Passage given
# Vertical Storage Rack for Materials Build



## dohertycarpentry (11 Nov 2020)

Here is a quick video of a rack I built recently for my workshop for all my off cuts. I didn't get video footage of it but I painted it with hard wax oil. 

Please feel free to like, comment and share it. 



https://m.facebook.com/dohertycarpentryandconstruction/?ref=bookmarks


----------



## Stanleymonkey (12 Nov 2020)

Didn't understand why you you were getting rid of that massive rack - but this holds so much more. Great job


----------



## Doug71 (12 Nov 2020)

Nice job and nice work space. 

I'm looking at doing something similar but on a smaller scale. How deep is it, I'm guessing you will only be using it for part sheets and offcuts not full sheets?


----------



## dohertycarpentry (13 Nov 2020)

Stanleymonkey said:


> Didn't understand why you you were getting rid of that massive rack - but this holds so much more. Great job


I couldn't get any off cuts from the bottom of the pile so I needed a rack I could grab an off cut without struggling to lift up 10+ sheets. I'm starting to build a separate workshop solely for sheets, my panel saw and edgebander and I'll be designating an area for that pallet racking I took down.


----------



## dohertycarpentry (13 Nov 2020)

Doug71 said:


> Nice job and nice work space.
> 
> I'm looking at doing something similar but on a smaller scale. How deep is it, I'm guessing you will only be using it for part sheets and offcuts not full sheets?


I made it 600mm deep and splayed it back to 400mm at the top.

Yes, I will build another one in the future just for 600mm/550mm rips that I use for my wardrobes but for the time being it's housing both. Couldn't recommend it enough.


----------

Supplied material
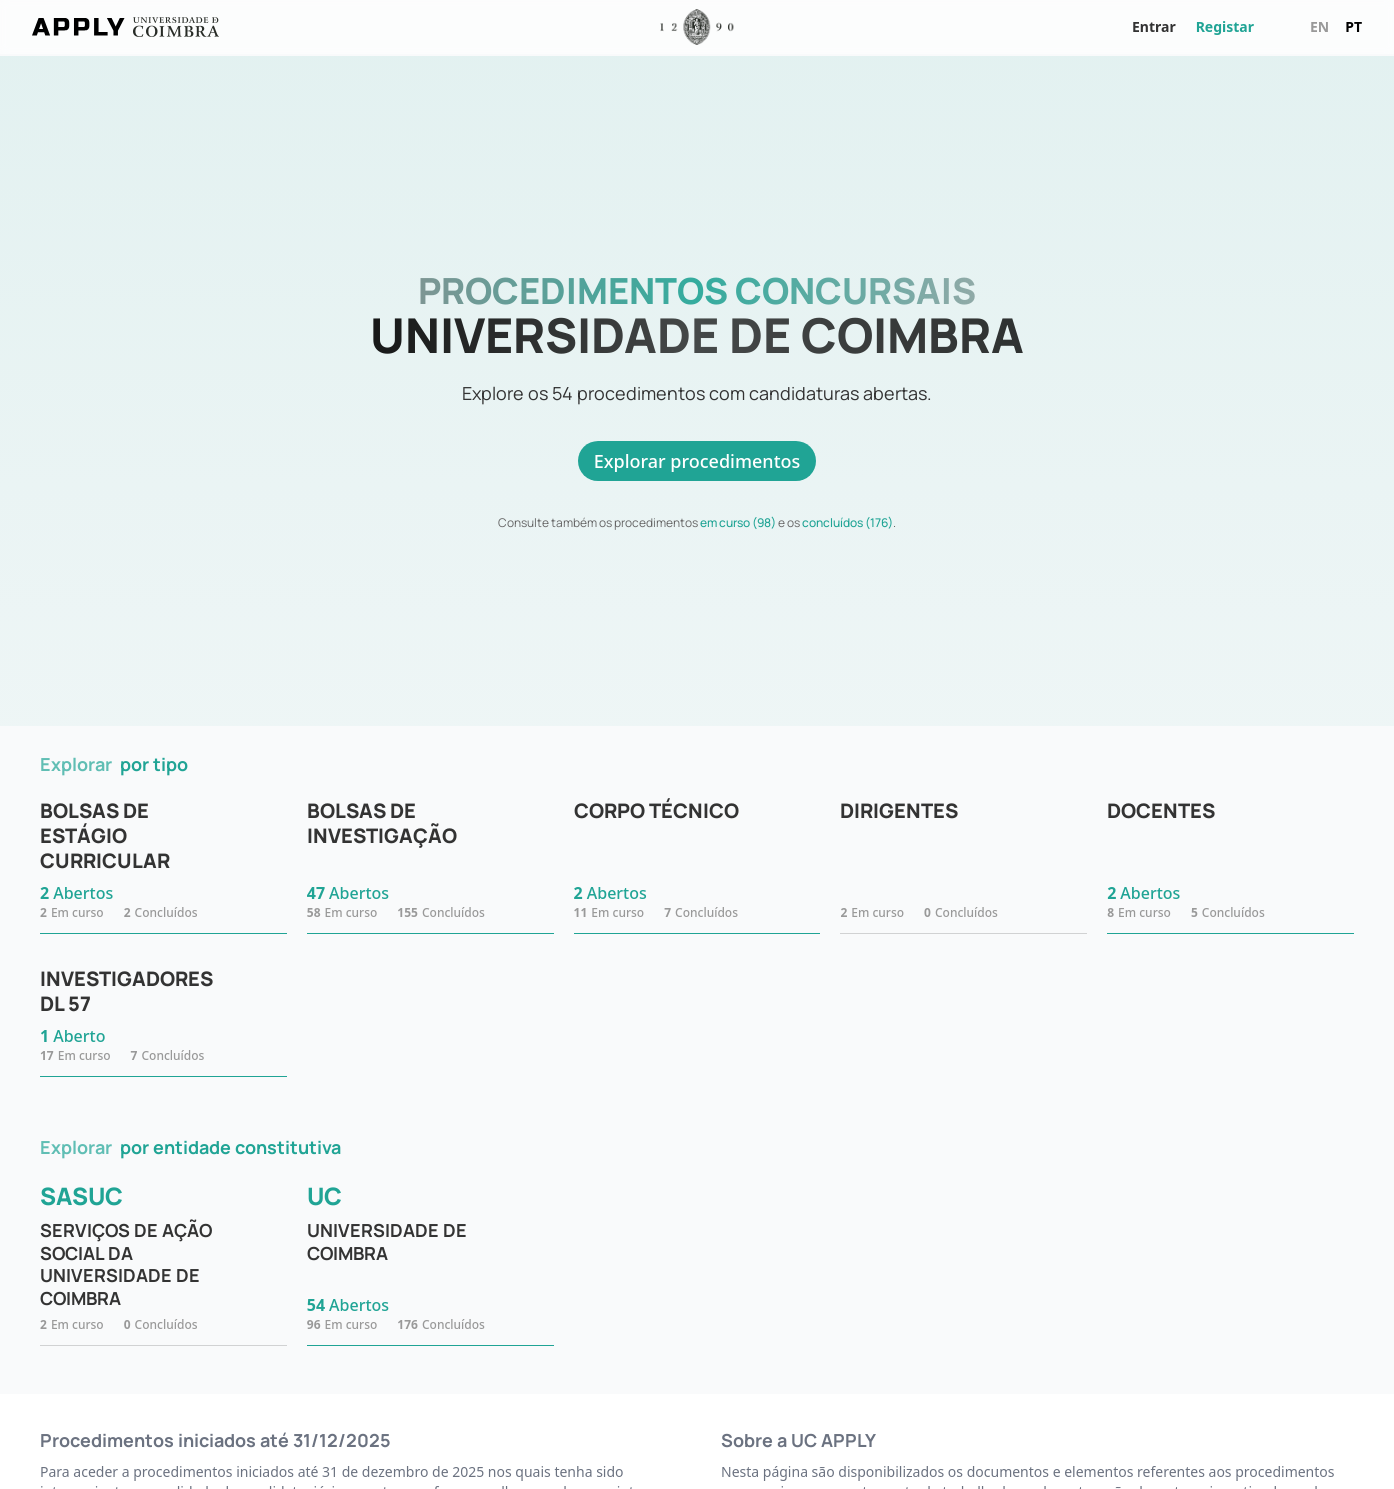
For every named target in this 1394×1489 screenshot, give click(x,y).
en (1319, 26)
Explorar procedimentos (697, 461)
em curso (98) (738, 522)
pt (1353, 26)
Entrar (1154, 26)
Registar (1225, 26)
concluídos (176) (847, 522)
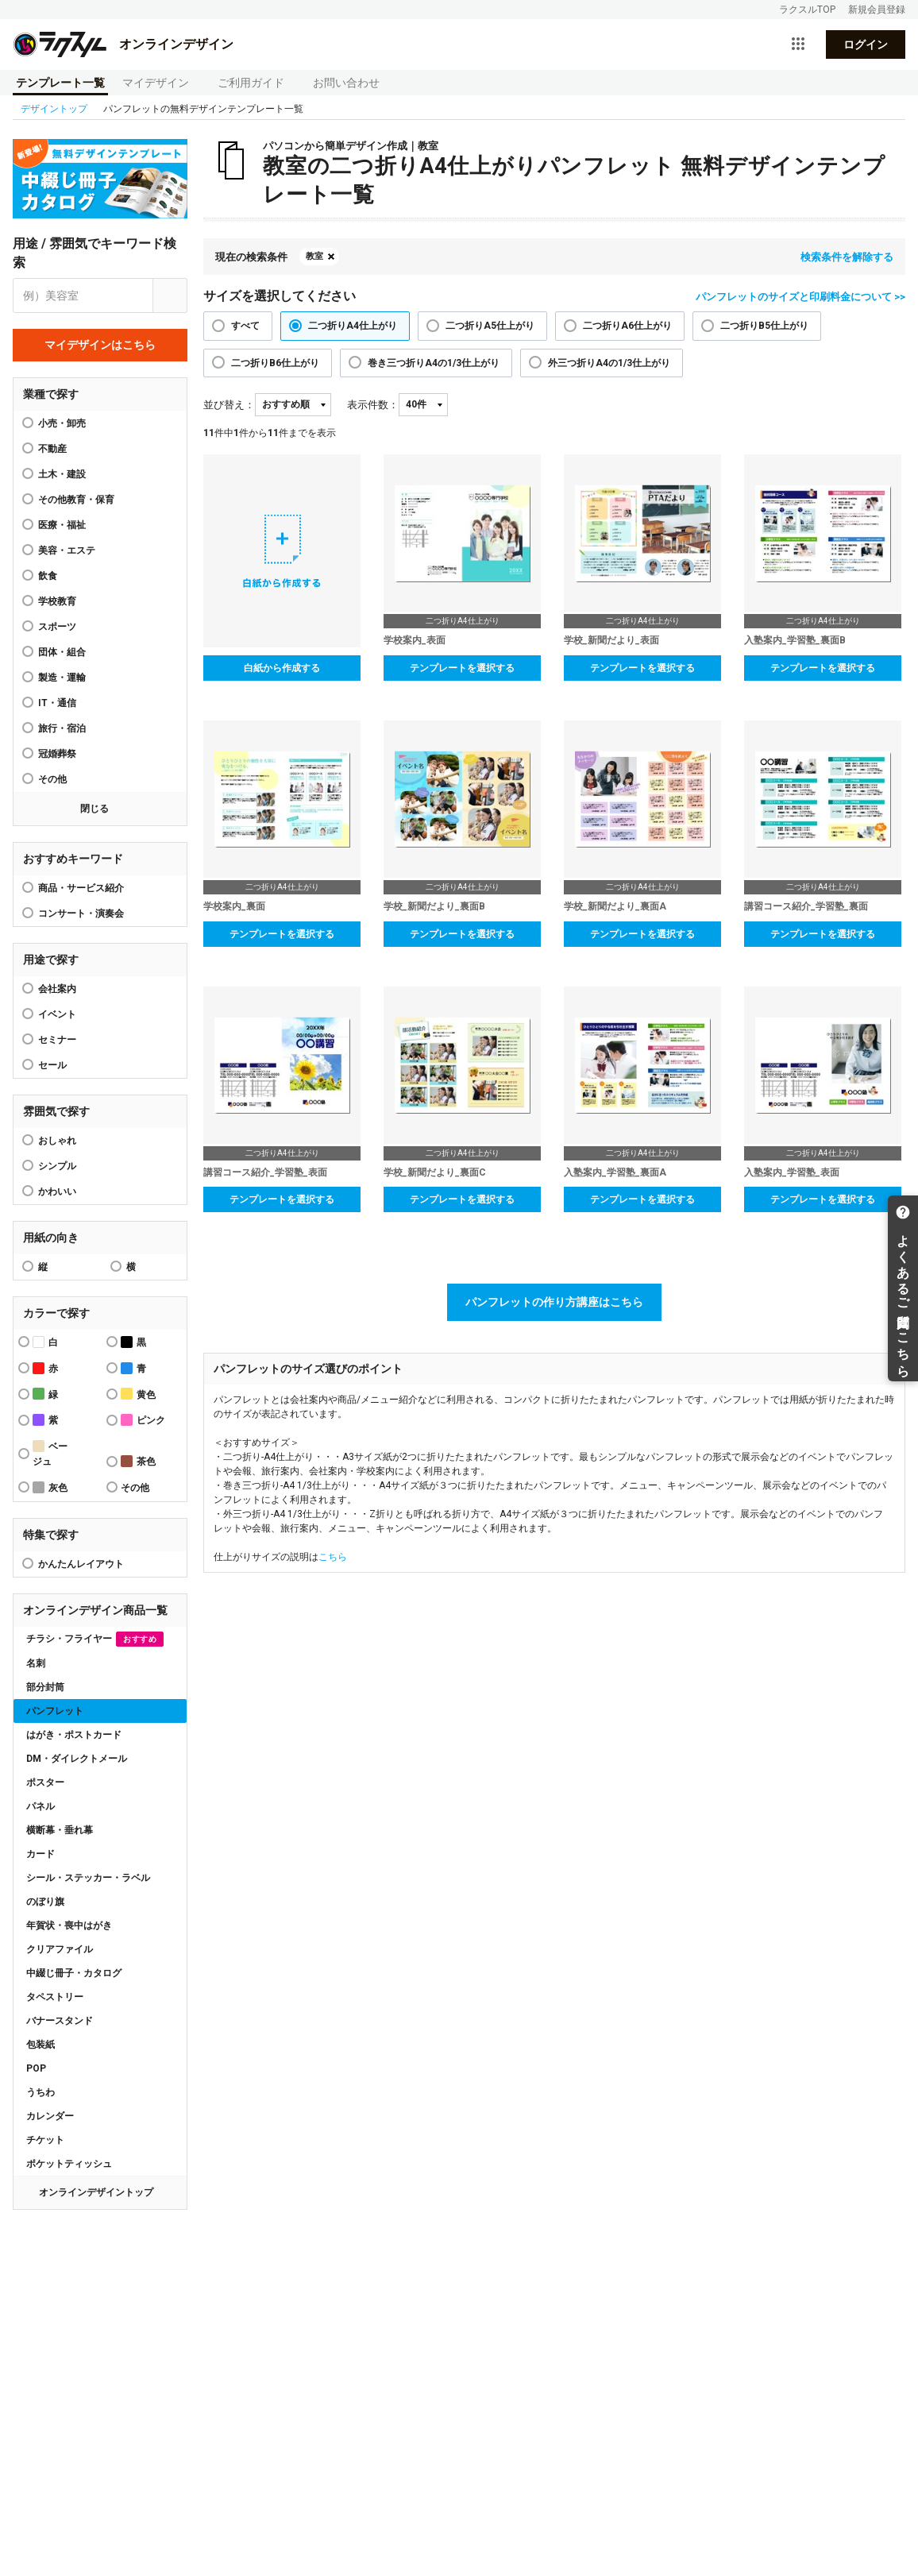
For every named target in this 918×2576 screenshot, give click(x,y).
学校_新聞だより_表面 (611, 640)
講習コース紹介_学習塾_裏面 (806, 906)
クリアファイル (59, 1949)
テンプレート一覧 (60, 82)
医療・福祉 (62, 525)
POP (36, 2068)
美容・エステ (66, 550)
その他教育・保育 (76, 499)
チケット (45, 2139)
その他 (52, 779)
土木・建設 (62, 474)
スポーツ (57, 626)
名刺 (35, 1663)
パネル (40, 1806)
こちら (332, 1556)
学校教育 (57, 601)
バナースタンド (59, 2020)
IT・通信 (57, 703)
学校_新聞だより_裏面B (434, 906)
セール (52, 1065)
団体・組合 (62, 652)
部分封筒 (45, 1687)
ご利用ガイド (251, 82)
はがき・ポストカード (74, 1734)
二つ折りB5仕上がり (764, 325)
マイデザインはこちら (100, 344)
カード (40, 1854)
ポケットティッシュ (69, 2163)
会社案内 (57, 988)
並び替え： (229, 405)
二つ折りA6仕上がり (627, 325)
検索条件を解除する (846, 257)
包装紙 (40, 2044)
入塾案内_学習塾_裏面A (615, 1172)
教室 (314, 256)
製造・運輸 (62, 677)
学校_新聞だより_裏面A (615, 906)
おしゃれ (57, 1140)
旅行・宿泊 (62, 728)
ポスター (45, 1782)
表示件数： (373, 405)
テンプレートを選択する (462, 668)
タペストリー (54, 1996)
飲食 (47, 575)
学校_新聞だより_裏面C (435, 1172)
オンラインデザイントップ (96, 2192)
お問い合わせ (346, 82)
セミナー (57, 1039)
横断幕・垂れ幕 (59, 1830)
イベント (57, 1014)
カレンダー (50, 2116)
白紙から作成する (282, 668)
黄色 (138, 1394)
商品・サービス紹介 (81, 888)
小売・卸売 (62, 423)
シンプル (57, 1166)
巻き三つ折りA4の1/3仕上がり (433, 363)
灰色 (50, 1487)
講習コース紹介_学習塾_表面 (265, 1172)
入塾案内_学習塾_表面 (791, 1172)
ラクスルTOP (807, 9)
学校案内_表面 (415, 640)
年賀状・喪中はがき (69, 1925)
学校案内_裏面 (234, 906)
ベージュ (50, 1453)
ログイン (865, 44)
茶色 (138, 1461)
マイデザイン (155, 82)
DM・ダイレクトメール (76, 1758)
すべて (245, 325)
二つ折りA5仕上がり (490, 325)
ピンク (143, 1420)
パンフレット (54, 1711)
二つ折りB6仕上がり (275, 363)
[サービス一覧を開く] (798, 44)
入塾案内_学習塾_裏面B (795, 640)
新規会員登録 (876, 9)
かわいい (57, 1191)
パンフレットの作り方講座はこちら (554, 1302)
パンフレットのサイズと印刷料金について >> (800, 297)
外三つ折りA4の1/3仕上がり (609, 363)
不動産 (52, 448)
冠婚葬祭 (57, 753)
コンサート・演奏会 (81, 913)
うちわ (40, 2092)
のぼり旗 (45, 1901)
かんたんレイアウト (81, 1564)
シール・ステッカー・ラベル (88, 1877)
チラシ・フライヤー (95, 1639)
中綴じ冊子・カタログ (74, 1973)
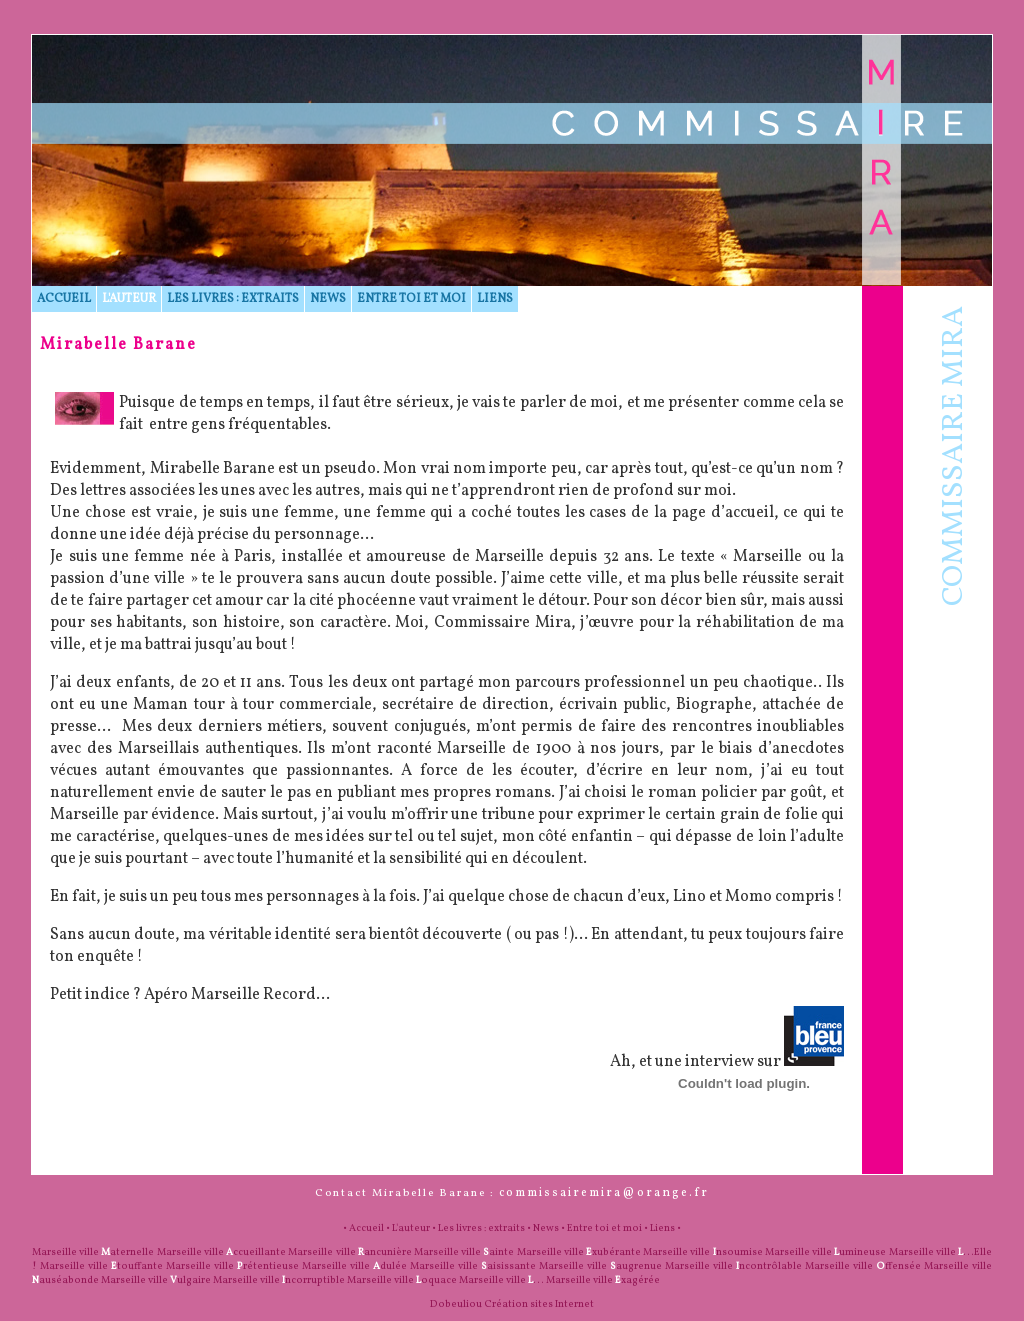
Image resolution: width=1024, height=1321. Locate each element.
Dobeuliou (456, 1304)
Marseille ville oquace (402, 1280)
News (328, 299)
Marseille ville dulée (354, 1266)
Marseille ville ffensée (863, 1266)
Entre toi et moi (411, 299)
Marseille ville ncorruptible (279, 1280)
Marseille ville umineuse (825, 1252)
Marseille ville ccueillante (221, 1252)
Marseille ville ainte (464, 1252)
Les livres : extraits (233, 299)
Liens (495, 299)
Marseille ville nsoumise (702, 1252)
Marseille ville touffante (101, 1266)
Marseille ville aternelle (93, 1252)
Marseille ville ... (501, 1280)
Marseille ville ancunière (349, 1252)
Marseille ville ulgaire (156, 1280)
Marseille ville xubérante (579, 1252)
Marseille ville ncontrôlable (733, 1266)
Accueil (64, 299)
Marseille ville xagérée (603, 1280)
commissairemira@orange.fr (604, 1193)
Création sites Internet (539, 1304)
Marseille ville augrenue (600, 1266)
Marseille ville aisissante (473, 1266)
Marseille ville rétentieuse (232, 1266)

Written request
In the forum thread on the vertical storage rack, how deep did the poster make the rack?

Exercise output
600mm deep at the base, splayed back to 400mm at the top.